‘Offended by injustice:’ book published about Craig area
Former 14th Judicial District Attorney publishes 1st novel
After 40 years of trial work, and being on all three sides of the courtroom as a prosecutor, defense attorney and judge, Carroll Multz has learned a thing or two about the concept of justice.
But, one thing stands out to the 74-year-old Grand Junction resident.
“I can tell you that justice is not always attained,” he said.
However, Multz, who served as the 14th Judicial District Attorney from 1974 to 1981, has penned his first novel, which he hopes will send a different message.
“Justice is an attainable goal, but I guess what I’m saying is that seldom is it speedy, precise and complete,” he said.
Multz, who lived in Craig during his district attorney tenure, published “Justice Denied” on Nov. 30. The work is 325 pages and published through Tate Publishing. It is available in bookstores nation-wide.
The novel chronicles a bank official charged with embezzling money, a subsequent “frame-up” by a colleague, and the preemptive justice of the local police chief.
After being wrongly convicted, the main character’s family is torn apart by the ordeal. Shortly thereafter, the main character is sent to prison, where he is stabbed trying to breakup a fight, and dies from his injuries.
The rest of the book chronicles the deathbed confession of the perpetrator revealing the main character was framed and his son’s subsequent mission to clear his name.
The book is set in Steamboat Springs with parts of the subplot taking place in Hayden and Craig.
Multz writes in the book’s introduction that Northwest Colorado is the “most spectacular spot” he could have chosen for the book’s setting, and a place where his passion for trial work grew.
Since it was published nationally, Multz said the novel has had an “unbelievable” reception and been receiving great reviews.
“I’m getting letters and cards from all over,” he said.
Although “Justice Denied” is Multz’ first published novel, it is not the first time he has drawn from his experiences in the courtroom and translated them to paper.
Multz said he has written seven technical, non-fiction books and manuals on different aspects of law since 1969. He has also had 32 of his articles published in various legal and law
Multz, who is now retired and teaches various law courses at Mesa State College as an adjunct professor, said he has also completed four other unpublished novels and is currently ironing out the plot of his sixth book.
All of the novels have different plots relating to crime and the judicial system, but each illuminates a different aspect of the law.
Multz’ second novel, “It’s You Who I See,” is scheduled for publication in the summer of 2011.
His novel, he said, is the physical culmination of his life’s passions — law, writing and educating.
“This book really started out as an instructional device and then by inserting hypothetical and factual patterns to make the legal concepts understandable, my novel evolved,” he said. “So, I kiddingly refer to my novels as textbooks disguised as novels.”
He contends the books could have a strong, practical application, most likely in the law enforcement field.
“(These books) would be a great training device for criminal justice majors, great for law schools, be great for police academies — in other words, all the places that I’ve lectured,” he said.
Multz said he often borrows from his experiences in the courtroom and as the former district attorney, and embellishes them as food for thought in his fiction writing.
“It’s satire, it’s fiction, it’s parody,” he said. “But, there are enough points of view and references to make it real.”
The reality woven into each of his books is the continuing theme of seeking justice — often a bittersweet objective, he said.
“I am also sending a message that it is a goal for which we should all strive,” he said.
That same theme is also the reason he, like his father before him, went into the field of law.
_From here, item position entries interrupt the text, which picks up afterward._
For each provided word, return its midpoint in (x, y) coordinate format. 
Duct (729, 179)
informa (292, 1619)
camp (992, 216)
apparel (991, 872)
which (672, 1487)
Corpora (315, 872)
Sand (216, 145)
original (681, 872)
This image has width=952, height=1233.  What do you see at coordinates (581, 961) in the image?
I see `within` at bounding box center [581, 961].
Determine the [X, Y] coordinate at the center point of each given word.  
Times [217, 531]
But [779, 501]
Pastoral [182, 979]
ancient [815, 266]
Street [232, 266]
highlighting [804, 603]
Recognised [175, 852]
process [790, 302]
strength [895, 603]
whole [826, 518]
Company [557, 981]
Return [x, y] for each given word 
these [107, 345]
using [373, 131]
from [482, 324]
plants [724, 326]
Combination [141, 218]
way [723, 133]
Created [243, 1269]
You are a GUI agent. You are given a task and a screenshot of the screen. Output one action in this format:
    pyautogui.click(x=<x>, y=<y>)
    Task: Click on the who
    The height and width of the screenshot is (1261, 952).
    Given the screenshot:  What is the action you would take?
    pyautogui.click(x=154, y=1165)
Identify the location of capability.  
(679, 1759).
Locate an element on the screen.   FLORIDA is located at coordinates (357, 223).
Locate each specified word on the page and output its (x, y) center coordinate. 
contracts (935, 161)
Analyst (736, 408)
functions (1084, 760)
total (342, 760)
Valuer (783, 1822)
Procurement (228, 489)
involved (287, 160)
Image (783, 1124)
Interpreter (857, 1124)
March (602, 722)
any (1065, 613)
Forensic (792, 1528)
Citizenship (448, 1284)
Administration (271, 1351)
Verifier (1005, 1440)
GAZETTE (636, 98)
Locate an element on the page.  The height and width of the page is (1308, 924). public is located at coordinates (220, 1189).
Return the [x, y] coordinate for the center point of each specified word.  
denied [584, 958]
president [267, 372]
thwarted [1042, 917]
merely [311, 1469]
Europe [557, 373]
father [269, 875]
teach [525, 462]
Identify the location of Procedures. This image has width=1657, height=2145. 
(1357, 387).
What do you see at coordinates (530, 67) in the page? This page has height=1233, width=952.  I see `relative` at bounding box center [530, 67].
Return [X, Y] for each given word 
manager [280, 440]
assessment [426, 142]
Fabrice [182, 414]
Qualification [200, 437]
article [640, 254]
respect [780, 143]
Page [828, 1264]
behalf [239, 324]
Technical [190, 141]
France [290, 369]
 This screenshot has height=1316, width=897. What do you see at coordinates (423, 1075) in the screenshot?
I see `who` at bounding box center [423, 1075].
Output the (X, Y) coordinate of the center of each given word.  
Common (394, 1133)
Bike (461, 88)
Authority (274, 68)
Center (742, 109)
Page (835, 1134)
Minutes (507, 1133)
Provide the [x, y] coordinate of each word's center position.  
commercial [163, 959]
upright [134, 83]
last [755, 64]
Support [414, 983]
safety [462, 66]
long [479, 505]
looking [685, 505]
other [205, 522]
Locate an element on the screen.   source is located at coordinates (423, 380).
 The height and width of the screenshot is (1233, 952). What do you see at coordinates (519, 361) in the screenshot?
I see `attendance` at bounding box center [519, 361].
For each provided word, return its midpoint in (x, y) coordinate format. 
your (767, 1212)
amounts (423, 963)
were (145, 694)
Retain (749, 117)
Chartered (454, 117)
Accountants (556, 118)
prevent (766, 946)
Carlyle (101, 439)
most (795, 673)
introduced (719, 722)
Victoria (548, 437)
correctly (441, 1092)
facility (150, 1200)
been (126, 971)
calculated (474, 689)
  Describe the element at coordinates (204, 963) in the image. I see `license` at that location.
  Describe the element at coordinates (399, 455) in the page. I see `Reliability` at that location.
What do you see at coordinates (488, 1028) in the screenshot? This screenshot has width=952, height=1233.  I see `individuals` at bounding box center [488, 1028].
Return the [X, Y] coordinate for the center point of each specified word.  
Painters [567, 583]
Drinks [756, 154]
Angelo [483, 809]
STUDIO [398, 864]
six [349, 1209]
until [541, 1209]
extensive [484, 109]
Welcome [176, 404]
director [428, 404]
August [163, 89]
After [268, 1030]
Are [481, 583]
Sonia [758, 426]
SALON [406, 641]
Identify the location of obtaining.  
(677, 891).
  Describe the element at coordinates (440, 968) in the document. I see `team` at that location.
It’s also the reason behind his passions for writing and educating.
“From the time I can remember, I was offended by injustice,” Multz writes in the introduction to “Justice Denied.” “Watching a fellow grade school classmate being suspended for fighting during recess while the aggressor went unpunished was the type of thing that offended me.
“Even today, when I see the referee eject the player who threw the last punch in retaliation, I am appalled and offended. My heart has always leapt for the underdog, especially the one who has been falsely accused.”